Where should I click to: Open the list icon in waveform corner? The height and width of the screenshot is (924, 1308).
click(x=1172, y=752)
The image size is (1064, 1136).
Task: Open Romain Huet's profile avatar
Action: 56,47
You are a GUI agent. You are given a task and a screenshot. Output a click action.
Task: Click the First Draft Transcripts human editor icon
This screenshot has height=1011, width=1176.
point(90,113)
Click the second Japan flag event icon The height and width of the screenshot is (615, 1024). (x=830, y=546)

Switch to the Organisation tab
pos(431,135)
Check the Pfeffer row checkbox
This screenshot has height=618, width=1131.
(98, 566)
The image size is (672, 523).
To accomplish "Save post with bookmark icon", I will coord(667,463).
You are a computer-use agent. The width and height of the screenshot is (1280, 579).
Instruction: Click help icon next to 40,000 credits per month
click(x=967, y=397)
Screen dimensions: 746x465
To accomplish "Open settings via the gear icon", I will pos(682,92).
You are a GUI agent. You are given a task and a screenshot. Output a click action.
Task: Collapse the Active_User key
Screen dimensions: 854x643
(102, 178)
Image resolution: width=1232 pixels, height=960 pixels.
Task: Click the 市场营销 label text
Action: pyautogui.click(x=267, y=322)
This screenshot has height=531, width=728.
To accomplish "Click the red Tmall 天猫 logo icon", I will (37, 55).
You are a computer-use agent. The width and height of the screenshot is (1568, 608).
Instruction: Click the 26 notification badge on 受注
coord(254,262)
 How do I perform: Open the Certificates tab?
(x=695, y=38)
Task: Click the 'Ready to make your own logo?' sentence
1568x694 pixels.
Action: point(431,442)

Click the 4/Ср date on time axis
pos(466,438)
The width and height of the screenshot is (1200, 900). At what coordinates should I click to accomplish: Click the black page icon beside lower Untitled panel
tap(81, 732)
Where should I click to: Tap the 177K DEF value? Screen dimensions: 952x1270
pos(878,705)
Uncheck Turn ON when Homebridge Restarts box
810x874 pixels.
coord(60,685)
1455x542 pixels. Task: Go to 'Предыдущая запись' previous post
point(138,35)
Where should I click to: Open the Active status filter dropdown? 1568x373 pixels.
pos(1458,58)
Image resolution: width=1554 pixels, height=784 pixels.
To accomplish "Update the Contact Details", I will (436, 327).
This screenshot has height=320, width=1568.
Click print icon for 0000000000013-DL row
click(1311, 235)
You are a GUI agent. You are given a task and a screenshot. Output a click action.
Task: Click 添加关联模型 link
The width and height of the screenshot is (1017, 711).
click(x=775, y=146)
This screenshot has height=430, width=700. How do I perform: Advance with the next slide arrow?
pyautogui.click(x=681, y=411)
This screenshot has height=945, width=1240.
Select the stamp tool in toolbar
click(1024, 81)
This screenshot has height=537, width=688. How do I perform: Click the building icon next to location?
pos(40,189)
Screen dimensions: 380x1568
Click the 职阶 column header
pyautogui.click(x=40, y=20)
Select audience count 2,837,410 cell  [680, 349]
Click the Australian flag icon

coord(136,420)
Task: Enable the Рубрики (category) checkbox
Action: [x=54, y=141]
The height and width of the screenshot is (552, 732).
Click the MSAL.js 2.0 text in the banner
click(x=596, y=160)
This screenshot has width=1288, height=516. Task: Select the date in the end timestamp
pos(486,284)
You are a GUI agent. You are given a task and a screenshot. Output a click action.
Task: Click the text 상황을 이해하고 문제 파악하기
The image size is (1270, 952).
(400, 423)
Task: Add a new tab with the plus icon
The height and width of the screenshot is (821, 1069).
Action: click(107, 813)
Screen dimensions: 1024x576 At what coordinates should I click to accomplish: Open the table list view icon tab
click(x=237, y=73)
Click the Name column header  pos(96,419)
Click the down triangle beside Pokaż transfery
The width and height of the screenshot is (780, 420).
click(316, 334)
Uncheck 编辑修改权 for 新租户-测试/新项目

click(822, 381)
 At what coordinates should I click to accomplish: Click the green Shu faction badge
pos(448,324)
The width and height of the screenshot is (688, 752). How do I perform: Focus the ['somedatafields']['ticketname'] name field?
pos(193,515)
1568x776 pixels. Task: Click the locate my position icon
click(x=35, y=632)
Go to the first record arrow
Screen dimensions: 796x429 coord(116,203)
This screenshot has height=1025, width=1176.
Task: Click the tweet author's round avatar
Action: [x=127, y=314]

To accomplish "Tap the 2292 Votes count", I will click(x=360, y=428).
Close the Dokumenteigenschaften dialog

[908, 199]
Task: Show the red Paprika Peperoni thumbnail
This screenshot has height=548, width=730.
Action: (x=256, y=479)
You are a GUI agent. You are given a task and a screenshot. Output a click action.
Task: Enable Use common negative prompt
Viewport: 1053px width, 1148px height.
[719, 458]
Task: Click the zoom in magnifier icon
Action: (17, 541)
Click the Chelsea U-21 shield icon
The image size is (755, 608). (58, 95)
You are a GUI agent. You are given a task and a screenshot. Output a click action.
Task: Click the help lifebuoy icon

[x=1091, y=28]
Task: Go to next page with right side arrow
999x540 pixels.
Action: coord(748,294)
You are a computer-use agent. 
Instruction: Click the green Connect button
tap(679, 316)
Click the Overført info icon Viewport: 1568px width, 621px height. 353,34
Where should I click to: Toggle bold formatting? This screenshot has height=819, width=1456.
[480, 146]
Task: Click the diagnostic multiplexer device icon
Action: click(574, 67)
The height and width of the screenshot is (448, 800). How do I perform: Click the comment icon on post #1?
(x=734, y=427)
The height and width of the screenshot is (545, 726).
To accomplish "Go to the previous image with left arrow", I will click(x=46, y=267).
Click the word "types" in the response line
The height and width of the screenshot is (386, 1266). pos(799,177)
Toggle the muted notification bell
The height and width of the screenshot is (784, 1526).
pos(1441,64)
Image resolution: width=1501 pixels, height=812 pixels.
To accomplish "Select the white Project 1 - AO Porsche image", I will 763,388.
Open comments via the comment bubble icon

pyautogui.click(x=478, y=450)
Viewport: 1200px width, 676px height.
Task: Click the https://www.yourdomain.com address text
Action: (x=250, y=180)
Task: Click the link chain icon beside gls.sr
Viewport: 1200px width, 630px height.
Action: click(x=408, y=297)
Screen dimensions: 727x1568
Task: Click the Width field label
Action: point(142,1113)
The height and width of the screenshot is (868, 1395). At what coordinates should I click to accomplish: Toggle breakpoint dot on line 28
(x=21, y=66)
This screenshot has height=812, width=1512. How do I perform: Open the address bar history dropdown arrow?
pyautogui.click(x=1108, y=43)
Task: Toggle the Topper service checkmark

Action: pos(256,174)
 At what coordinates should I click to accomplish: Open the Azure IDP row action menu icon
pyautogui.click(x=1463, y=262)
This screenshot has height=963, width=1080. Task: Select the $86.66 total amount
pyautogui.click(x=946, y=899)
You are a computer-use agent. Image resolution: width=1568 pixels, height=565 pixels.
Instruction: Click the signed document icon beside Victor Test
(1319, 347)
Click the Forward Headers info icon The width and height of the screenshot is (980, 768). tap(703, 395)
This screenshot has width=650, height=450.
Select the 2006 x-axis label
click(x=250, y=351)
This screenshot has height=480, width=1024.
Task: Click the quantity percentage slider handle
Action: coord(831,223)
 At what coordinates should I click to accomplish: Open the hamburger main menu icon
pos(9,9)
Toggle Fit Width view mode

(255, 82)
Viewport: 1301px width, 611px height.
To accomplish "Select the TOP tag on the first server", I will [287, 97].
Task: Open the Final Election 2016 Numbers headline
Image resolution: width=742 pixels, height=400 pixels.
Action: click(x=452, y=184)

+--

> **WHAT IS EXPECTED**
Give the listing again exactly as it appears.

> **OUTPUT OF THE TASK**
Where should I click to: Open the list icon in waveform corner? The height and width of the screenshot is (924, 1308).
click(x=1172, y=752)
The image size is (1064, 1136).
Task: Open Romain Huet's profile avatar
Action: 56,47
You are a GUI agent. You are given a task and a screenshot. Output a click action.
Task: Click the First Draft Transcripts human editor icon
This screenshot has height=1011, width=1176.
point(90,113)
Click the second Japan flag event icon The height and width of the screenshot is (615, 1024). (x=830, y=546)

Switch to the Organisation tab
pos(431,135)
Check the Pfeffer row checkbox
This screenshot has height=618, width=1131.
(98, 566)
The image size is (672, 523).
To accomplish "Save post with bookmark icon", I will coord(667,463).
You are a computer-use agent. The width and height of the screenshot is (1280, 579).
Instruction: Click help icon next to 40,000 credits per month
click(x=967, y=397)
Screen dimensions: 746x465
To accomplish "Open settings via the gear icon", I will pos(682,92).
You are a GUI agent. You are given a task and a screenshot. Output a click action.
Task: Collapse the Active_User key
Screen dimensions: 854x643
(102, 178)
Image resolution: width=1232 pixels, height=960 pixels.
Task: Click the 市场营销 label text
Action: pyautogui.click(x=267, y=322)
This screenshot has height=531, width=728.
To accomplish "Click the red Tmall 天猫 logo icon", I will (37, 55).
You are a computer-use agent. The width and height of the screenshot is (1568, 608).
Instruction: Click the 26 notification badge on 受注
coord(254,262)
 How do I perform: Open the Certificates tab?
(x=695, y=38)
Task: Click the 'Ready to make your own logo?' sentence
1568x694 pixels.
Action: point(431,442)

Click the 4/Ср date on time axis
pos(466,438)
The width and height of the screenshot is (1200, 900). At what coordinates should I click to accomplish: Click the black page icon beside lower Untitled panel
tap(81, 732)
Where should I click to: Tap the 177K DEF value? Screen dimensions: 952x1270
pos(878,705)
Uncheck Turn ON when Homebridge Restarts box
810x874 pixels.
coord(60,685)
1455x542 pixels. Task: Go to 'Предыдущая запись' previous post
point(138,35)
Where should I click to: Open the Active status filter dropdown? 1568x373 pixels.
pos(1458,58)
Image resolution: width=1554 pixels, height=784 pixels.
To accomplish "Update the Contact Details", I will (436, 327).
This screenshot has height=320, width=1568.
Click print icon for 0000000000013-DL row
click(1311, 235)
You are a GUI agent. You are given a task and a screenshot. Output a click action.
Task: Click 添加关联模型 link
The width and height of the screenshot is (1017, 711).
click(x=775, y=146)
This screenshot has height=430, width=700. How do I perform: Advance with the next slide arrow?
pyautogui.click(x=681, y=411)
This screenshot has height=945, width=1240.
Select the stamp tool in toolbar
click(1024, 81)
This screenshot has height=537, width=688. How do I perform: Click the building icon next to location?
pos(40,189)
Screen dimensions: 380x1568
Click the 职阶 column header
pyautogui.click(x=40, y=20)
Select audience count 2,837,410 cell  [680, 349]
Click the Australian flag icon

coord(136,420)
Task: Enable the Рубрики (category) checkbox
Action: [x=54, y=141]
The height and width of the screenshot is (552, 732).
Click the MSAL.js 2.0 text in the banner
click(x=596, y=160)
This screenshot has width=1288, height=516. Task: Select the date in the end timestamp
pos(486,284)
You are a GUI agent. You are given a task and a screenshot. Output a click action.
Task: Click the text 상황을 이해하고 문제 파악하기
The image size is (1270, 952).
(400, 423)
Task: Add a new tab with the plus icon
The height and width of the screenshot is (821, 1069).
Action: click(107, 813)
Screen dimensions: 1024x576 At what coordinates should I click to accomplish: Open the table list view icon tab
click(x=237, y=73)
Click the Name column header  pos(96,419)
Click the down triangle beside Pokaż transfery
The width and height of the screenshot is (780, 420).
click(316, 334)
Uncheck 编辑修改权 for 新租户-测试/新项目

click(822, 381)
 At what coordinates should I click to accomplish: Click the green Shu faction badge
pos(448,324)
The width and height of the screenshot is (688, 752). How do I perform: Focus the ['somedatafields']['ticketname'] name field?
pos(193,515)
1568x776 pixels. Task: Click the locate my position icon
click(x=35, y=632)
Go to the first record arrow
Screen dimensions: 796x429 coord(116,203)
This screenshot has height=1025, width=1176.
Task: Click the tweet author's round avatar
Action: [x=127, y=314]

To accomplish "Tap the 2292 Votes count", I will click(x=360, y=428).
Close the Dokumenteigenschaften dialog

[908, 199]
Task: Show the red Paprika Peperoni thumbnail
This screenshot has height=548, width=730.
Action: (x=256, y=479)
You are a GUI agent. You are given a task and a screenshot. Output a click action.
Task: Enable Use common negative prompt
Viewport: 1053px width, 1148px height.
[719, 458]
Task: Click the zoom in magnifier icon
Action: (17, 541)
Click the Chelsea U-21 shield icon
The image size is (755, 608). (58, 95)
You are a GUI agent. You are given a task and a screenshot. Output a click action.
Task: Click the help lifebuoy icon

[x=1091, y=28]
Task: Go to next page with right side arrow
999x540 pixels.
Action: coord(748,294)
You are a computer-use agent. 
Instruction: Click the green Connect button
tap(679, 316)
Click the Overført info icon Viewport: 1568px width, 621px height. 353,34
Where should I click to: Toggle bold formatting? This screenshot has height=819, width=1456.
[480, 146]
Task: Click the diagnostic multiplexer device icon
Action: click(574, 67)
The height and width of the screenshot is (448, 800). How do I perform: Click the comment icon on post #1?
(x=734, y=427)
The height and width of the screenshot is (545, 726).
To accomplish "Go to the previous image with left arrow", I will click(x=46, y=267).
Click the word "types" in the response line
The height and width of the screenshot is (386, 1266). pos(799,177)
Toggle the muted notification bell
The height and width of the screenshot is (784, 1526).
pos(1441,64)
Image resolution: width=1501 pixels, height=812 pixels.
To accomplish "Select the white Project 1 - AO Porsche image", I will 763,388.
Open comments via the comment bubble icon

pyautogui.click(x=478, y=450)
Viewport: 1200px width, 676px height.
Task: Click the https://www.yourdomain.com address text
Action: (x=250, y=180)
Task: Click the link chain icon beside gls.sr
Viewport: 1200px width, 630px height.
Action: click(x=408, y=297)
Screen dimensions: 727x1568
Task: Click the Width field label
Action: point(142,1113)
The height and width of the screenshot is (868, 1395). At what coordinates should I click to accomplish: Toggle breakpoint dot on line 28
(x=21, y=66)
This screenshot has height=812, width=1512. How do I perform: Open the address bar history dropdown arrow?
pyautogui.click(x=1108, y=43)
Task: Toggle the Topper service checkmark

Action: pos(256,174)
 At what coordinates should I click to accomplish: Open the Azure IDP row action menu icon
pyautogui.click(x=1463, y=262)
This screenshot has height=963, width=1080. Task: Select the $86.66 total amount
pyautogui.click(x=946, y=899)
You are a computer-use agent. Image resolution: width=1568 pixels, height=565 pixels.
Instruction: Click the signed document icon beside Victor Test
(1319, 347)
Click the Forward Headers info icon The width and height of the screenshot is (980, 768). tap(703, 395)
This screenshot has width=650, height=450.
Select the 2006 x-axis label
click(x=250, y=351)
This screenshot has height=480, width=1024.
Task: Click the quantity percentage slider handle
Action: coord(831,223)
 At what coordinates should I click to accomplish: Open the hamburger main menu icon
pos(9,9)
Toggle Fit Width view mode

(255, 82)
Viewport: 1301px width, 611px height.
To accomplish "Select the TOP tag on the first server", I will [287, 97].
Task: Open the Final Election 2016 Numbers headline
Image resolution: width=742 pixels, height=400 pixels.
Action: click(x=452, y=184)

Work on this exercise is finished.